3. Excessive control. Large companies have an overwhelming influence on browser design and can contribute. For example, they can embed DRM into HTML processing in the browser or block the creation of some innovative APIs that threaten their core business or their partners' business.

4. Complexity and unpredictability. Standardization committees die as unnecessary, and the development of new standards is dictated by market necessity. Website developers are left to wonder what standards will be supported and what new ones will appear, based on market conditions.

5. Confusion. Steve Fink gives an example from the current situation with some CSS features that do not understand how they work. Developers don't care about them, they are working on the next version of the CSS5 standard. The documentation has not been updated for several years. You can find hundreds of instructions and videos on the web explaining how to use these CSS features. As a result, the documentation remains for those who can not watch videos on Youtube.

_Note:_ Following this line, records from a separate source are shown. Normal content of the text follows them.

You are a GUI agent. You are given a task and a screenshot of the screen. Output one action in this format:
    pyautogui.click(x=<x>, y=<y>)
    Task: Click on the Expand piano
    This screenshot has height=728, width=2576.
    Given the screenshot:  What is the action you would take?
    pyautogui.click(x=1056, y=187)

As a result, Steve Fink writes, the web becomes much more functional than it was in 2013. New standards are being developed faster? instantly embedded in the browser and everywhere on all sites. All browsers immediately begin to support the feature that only yesterday Apple introduced in the new device. But in a monoculture without agreed standards, the support of any feature can disappear as quickly as it appeared. What can be quickly and conveniently implemented today may stop working tomorrow. In any case, the documentation does not describe the functions entirely and fully with the depth with which they can actually be used, and the implementation does not guarantee a match with the specifications. This is the world to which we aspire, isn't it?

Steve Fink writes that monoculture is not necessarily a bad thing, like choosing TCP or silicon for microcircuits. This may be a good thing, but only on the condition that it is stable and unchanged. Although, even in the same TCP find flaws. But in such a system as the web, which is rapidly developing, where new technologies and new uncovered niches are constantly emerging, it is necessary that there are several unrelated agents who coordinate their actions. It is enough to study what competition is and why it is needed in economics.